10 Posted by Andrew on 21 August 2010 | Permalink

@David Opera Mini is a kind of a special case here. When the page is loaded JavaScript functionality is very limited. But during loading the page gets processed by Opera servers which run the actual browser engine.

This means that web developers can assume that their start-up scripts will be executed. And that's great! I know a lot of folks who use JavaScript to fix their layouts and those pages get loaded properly. As a result users might actually get a pretty good web-experience.

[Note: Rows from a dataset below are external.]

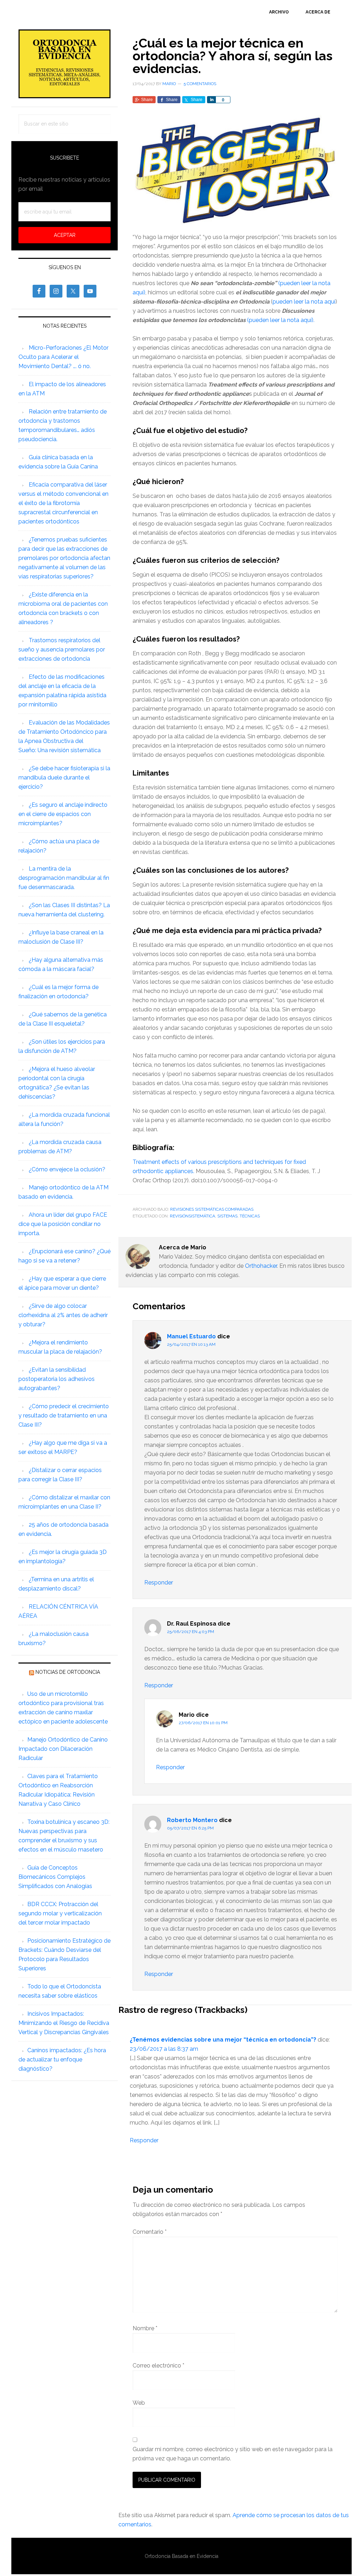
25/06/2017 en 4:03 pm (190, 1631)
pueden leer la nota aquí (304, 301)
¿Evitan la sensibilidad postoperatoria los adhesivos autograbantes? (56, 1379)
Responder (158, 1582)
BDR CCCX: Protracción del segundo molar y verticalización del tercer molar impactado (60, 1913)
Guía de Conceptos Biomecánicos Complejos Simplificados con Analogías (55, 1876)
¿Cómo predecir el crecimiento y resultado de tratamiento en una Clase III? (63, 1415)
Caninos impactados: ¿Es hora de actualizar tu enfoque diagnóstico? (62, 2059)
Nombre (145, 2328)
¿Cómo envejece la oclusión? (67, 1169)
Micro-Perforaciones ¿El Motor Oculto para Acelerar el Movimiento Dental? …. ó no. (63, 357)
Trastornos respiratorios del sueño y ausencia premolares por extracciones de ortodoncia (61, 649)
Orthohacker (261, 1265)
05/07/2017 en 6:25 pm (190, 1828)
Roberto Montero (192, 1820)
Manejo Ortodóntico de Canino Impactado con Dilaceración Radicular (63, 1748)
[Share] (211, 99)
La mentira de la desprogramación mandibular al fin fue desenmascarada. (63, 877)
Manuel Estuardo (191, 1336)
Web (139, 2402)
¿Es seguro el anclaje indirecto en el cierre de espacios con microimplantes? (62, 814)
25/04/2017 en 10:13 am (191, 1344)
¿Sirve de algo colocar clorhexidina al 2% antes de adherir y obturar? (63, 1315)
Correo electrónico (158, 2365)
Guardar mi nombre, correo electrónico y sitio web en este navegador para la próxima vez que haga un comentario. (233, 2454)
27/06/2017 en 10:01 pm (203, 1722)
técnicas (250, 1216)
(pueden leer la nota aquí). (280, 320)
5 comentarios (200, 83)
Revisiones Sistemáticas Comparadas (211, 1209)
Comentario (150, 2231)
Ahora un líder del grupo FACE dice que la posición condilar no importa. (62, 1224)
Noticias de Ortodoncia (67, 1672)
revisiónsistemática (192, 1216)
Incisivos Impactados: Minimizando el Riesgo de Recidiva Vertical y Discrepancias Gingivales (63, 2023)
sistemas (227, 1216)
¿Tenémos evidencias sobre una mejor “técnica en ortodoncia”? (223, 2039)
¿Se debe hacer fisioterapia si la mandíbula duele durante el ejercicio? (64, 777)
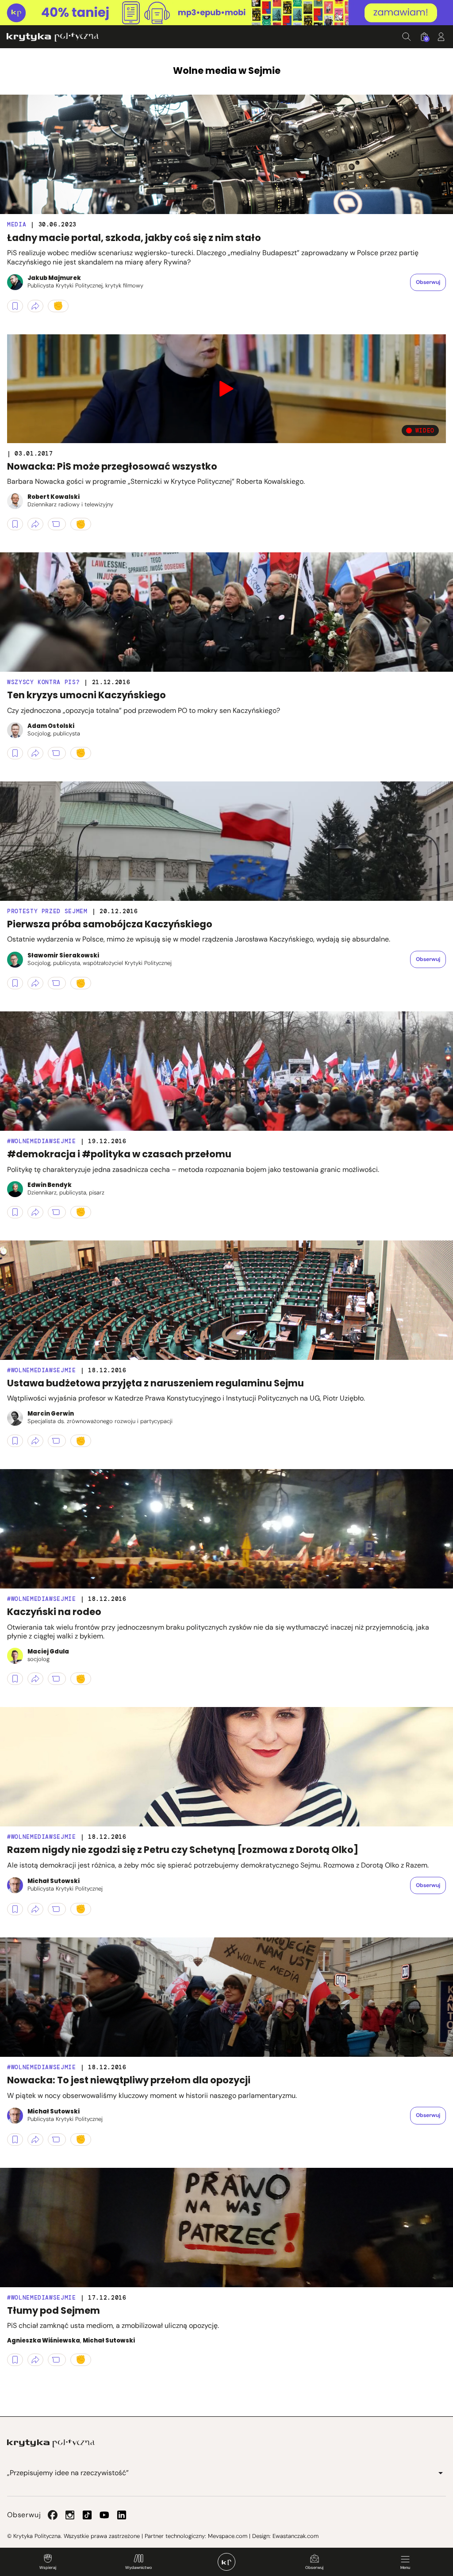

I think jQuery users shouldn't outrightly dismiss Mini. At least they can be sure their onLoad scripts will be executed.

11 Posted by Michael Mullany on 27 August 2010 | Permalink

Two comments from Sencha. First, you'll be happy to know that we're going to support Blackberry OS6 - you can see what we found on our "HTML5 on OS6 blog post." The short take is that it's a great browser on a device with a lousy processor and no GPU, so we're doing the work to accommodate. We'll be supporting Nokia when it comes out with good touch-based webkit browsers too.

Also, we haven't moved completely to mobile, we're still pumping out new versions of Ext JS, Ext GWT and our tool sets.